Krebs officiated the Dec. 7 dedication ceremony, and was joined by the Village Clock Committee, Concord Town Supervisor Gary Eppolito, Erie County Legislator John Mills and Leonard Skrill, of the New York State Office of Homes and Community Renewal.
Despite below-freezing temperatures, a barbershop quartet warmed up a crowd of donors and onlookers for the hour-long event, capped off by the first tolling of a clock on Main Street in nearly half a century.
“The community has just come together so great on this,” said Joel Maul, co-chairman of the Village Clock Committee. “We’ve got 216 sponsors on this, and we raised the money in less than 3 months.”
TAKE IT HOME, GENTLEMEN — A barbershop quartet entertained the crowd at a chilly M&T Bank Park and community clock dedication in Springville on Dec. 7. Photos by Joshua Gordon.
Maul noted that no tax-payer dollars were used to fund the project.
Since 1999, the Concord Historical Society has made an on-again, off-again push to bring a community clock back to Main Street. According to the Historical Society, a bad economy had scuttled previous efforts.
This year, after a three month push, from July 8-Sept. 8, the Village Clock Committee met and exceeded its funding goal of $40,000. According to Derek Otto, the funds included gifts in kind – such as the granite base for the clock and the labor to install it, donated by the Smith-Weismantel funeral home. Extra funds will go toward maintaining the clock.
“We raised enough for at least $5,000 in a maintenance fund,” explained Otto, who noted that a last-minute donation of $1,000 by Legislator Mills came “as a surprise.” The fund, he said, should keep the clock running smoothly “for at least 30 years.”
Otto explained that, although the project was spearheaded by the Concord Historical Society, “the clock is a gift to the village” of Springville.
The clock itself stands at 18 feet, 9 inches, anchored by a granite base. It is capable of playing 700 different tunes and a number of chimes, which will change throughout the year. The clock’s finial is equipped with a global positioning unit that will reset the time, in the event of a power outage.
Otto said he has thrilled to hear the clock playing carols during the past week – and he’s not alone.
“The elation you have when you walk by and hear it; people love it. The adults, they’re like little kids” when they hear the clock, said Otto.
The names of donors decorate plaques at the base of the clock, and a time capsule filled with donor names will be stored in the base, to be opened on June 28, 2028.
Corporate donors and those who gave $500 or more received commemorative miniature clocks.
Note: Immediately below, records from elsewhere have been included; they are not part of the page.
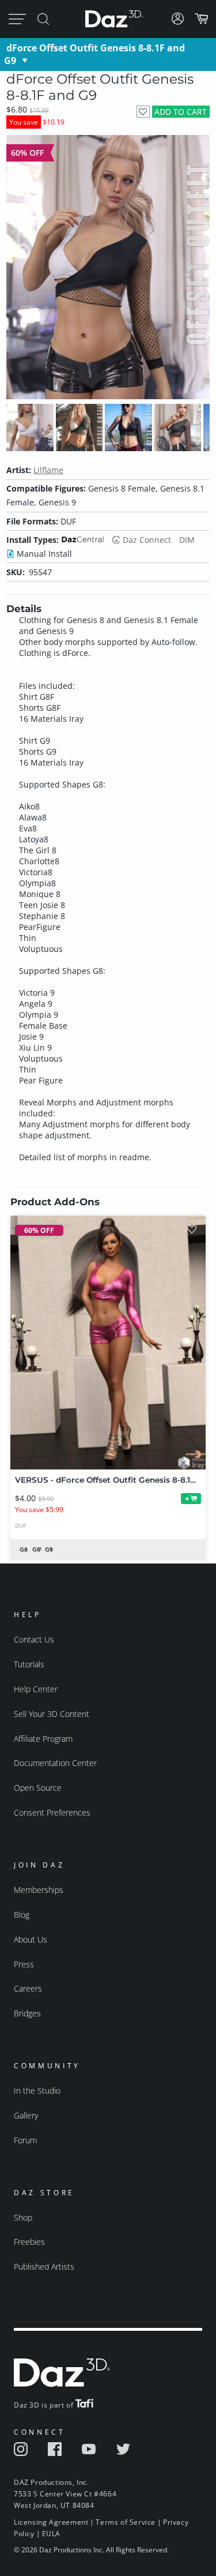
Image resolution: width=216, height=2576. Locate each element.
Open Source (38, 1787)
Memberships (38, 1889)
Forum (25, 2140)
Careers (28, 1988)
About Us (30, 1939)
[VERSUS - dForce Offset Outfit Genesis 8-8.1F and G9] (107, 1342)
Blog (21, 1914)
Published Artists (44, 2266)
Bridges (27, 2013)
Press (24, 1964)
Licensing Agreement (51, 2522)
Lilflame (48, 469)
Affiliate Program (43, 1738)
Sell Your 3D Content (51, 1713)
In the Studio (37, 2090)
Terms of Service (126, 2522)
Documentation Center (55, 1762)
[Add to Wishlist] (143, 112)
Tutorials (29, 1664)
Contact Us (34, 1639)
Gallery (26, 2115)
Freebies (29, 2241)
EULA (51, 2533)
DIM (187, 539)
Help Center (36, 1688)
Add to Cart (180, 111)
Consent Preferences (52, 1812)
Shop (23, 2217)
Otto said that the Historical Society still has a number of miniatures still to be delivered.
“We have lots of clocks to hand out,” he said, and wanted to assure donors that “members of the clock committee will deliver those” by hand.
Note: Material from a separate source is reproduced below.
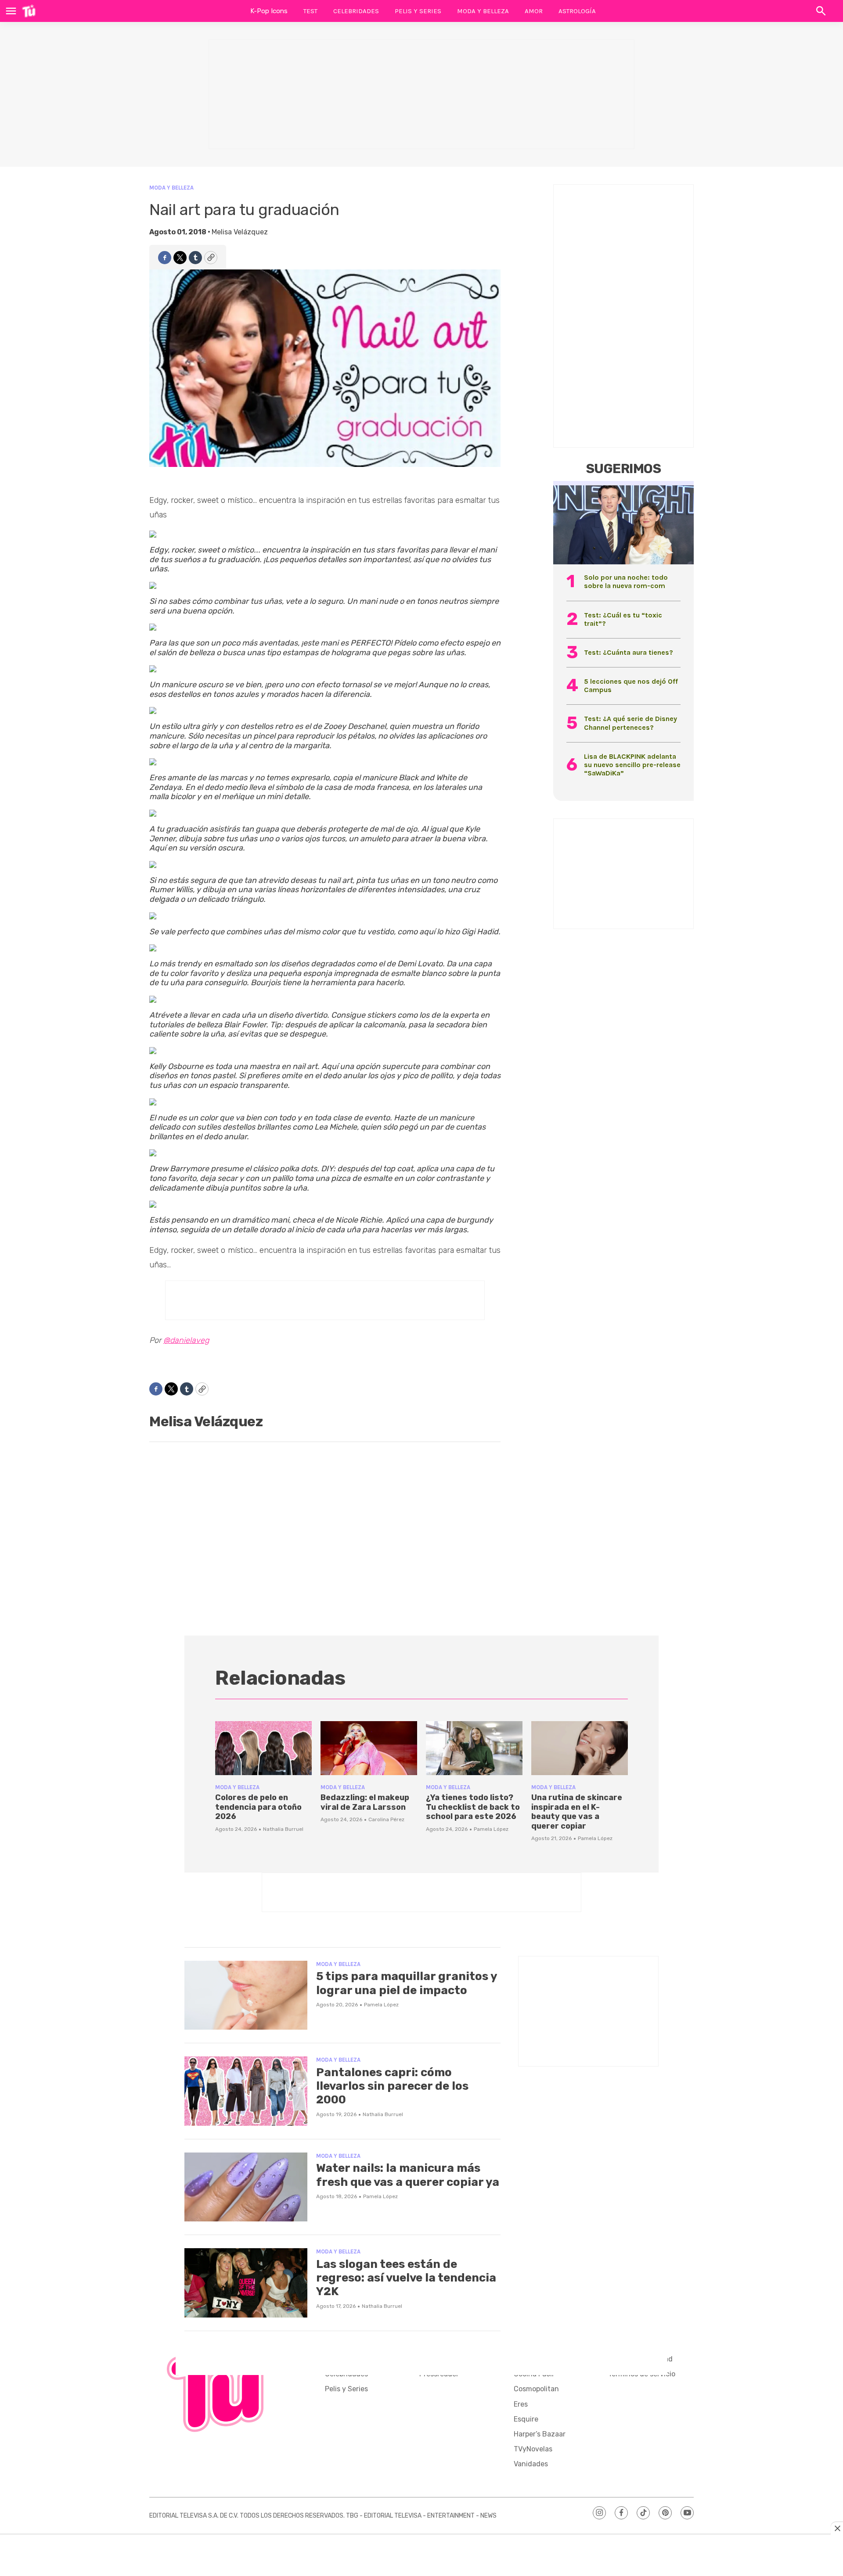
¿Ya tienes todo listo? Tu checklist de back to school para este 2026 (473, 1807)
All donors received a commemorative bronze coin, and all who attended the dedication ceremony received a wooden nickel to remember the occasion.
The clock’s face is adorned with Arabic numbers, which were chosen by a community-wide vote. Roman and Victorian designs were also on the ballot, with Roman losing out by three. Names of those who voted were entered to win a prize of $50 or a miniature clock, drawn during the ceremony. Zach Wilcox, of Springville, took home the prize.
After the ceremony, the Concord Mercantile was opened for the Concord Country Christmas, with refreshments, more music by the quartet and an appearance by Santa and a pair of live reindeer.